NVIDIA Research Challenges LLM Dominance, Backs Small Models for Agentic AI

The paper questions the industry’s $57 billion investment in large model infrastructure.

NVIDIA Research Challenges LLM Dominance, Backs Small Models for Agentic AI

NVIDIA Research has published a landmark study asserting that small language models (SLMs)—those under 10 billion parameters—can handle 60–80% of enterprise agentic AI tasks currently managed by far larger models. The paper, Small Language Models are the Future of Agentic AI, questions the industry’s $57 billion investment in large model infrastructure, especially in light of only $5.6 billion in LLM API revenue last year.

Interestingly, a significant portion of these investments has been directed toward acquiring NVIDIA’s Graphics Processing Units (GPUs), fueling the company’s meteoric rise.
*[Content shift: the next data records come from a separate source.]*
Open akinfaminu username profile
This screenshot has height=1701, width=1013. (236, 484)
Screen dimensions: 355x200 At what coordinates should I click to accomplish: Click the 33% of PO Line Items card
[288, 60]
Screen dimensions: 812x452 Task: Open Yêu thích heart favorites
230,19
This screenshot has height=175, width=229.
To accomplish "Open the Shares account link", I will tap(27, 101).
This demand has propelled NVIDIA to become not only one of the largest tech companies of the century, but also among the most valuable companies globally.

The research, led by Peter Belcak, the team—including researchers from NVIDIA and Georgia Tech—argues that SLMs are "sufficiently powerful, inherently more suitable, and necessarily more economical" for many real-world applications.
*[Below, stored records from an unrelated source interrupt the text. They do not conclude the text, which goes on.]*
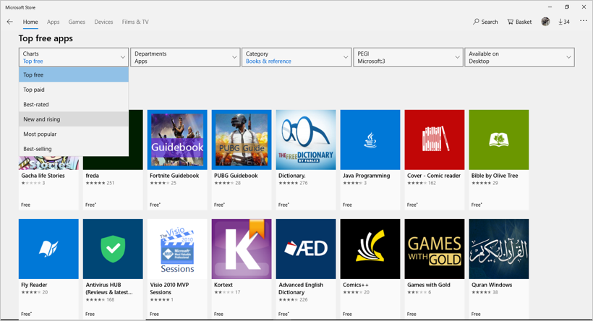Expand the Departments dropdown
Screen dimensions: 593x321
tap(185, 57)
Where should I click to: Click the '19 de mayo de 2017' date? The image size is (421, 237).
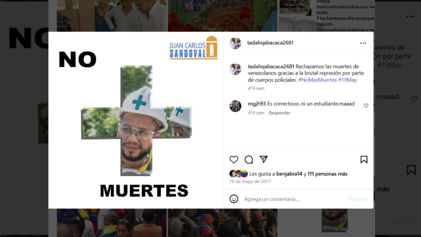pos(250,182)
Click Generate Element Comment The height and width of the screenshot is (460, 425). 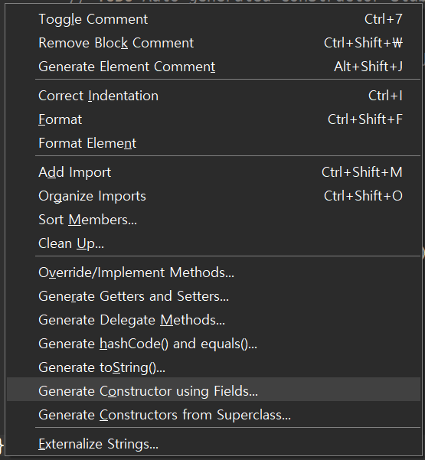coord(214,67)

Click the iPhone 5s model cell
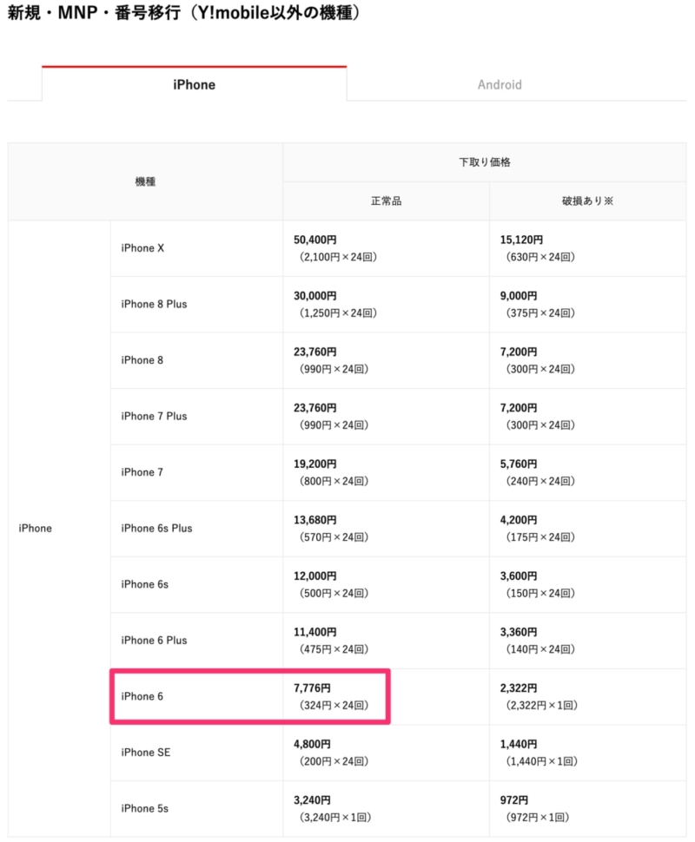pos(196,809)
Performance benchmarks support this: Microsoft's 7B Phi-3 and NVIDIA’s 2–9B Nemotron models rival 30–70B parameter models in code generation and reasoning—while being 10–30 times cheaper in latency, energy use, and computational cost.

SLMs also offer faster fine-tuning using methods like LoRA and DoRA, support edge deployment with tools like ChatRTX, and enable real-time, low-latency execution on consumer GPUs. Salesforce’s xLAM-2-8B model even outperforms GPT-4o and Claude 3.5 in tool-calling.

Despite their promise, adoption remains slow due to existing infrastructure investments and LLM-centric marketing. But the study’s authors suggest heterogeneous systems, blending SLMs for routine tasks and LLMs for complex ones, are the future. Case studies show up to 70% task replacement by SLMs in tools like MetaGPT and Cradle.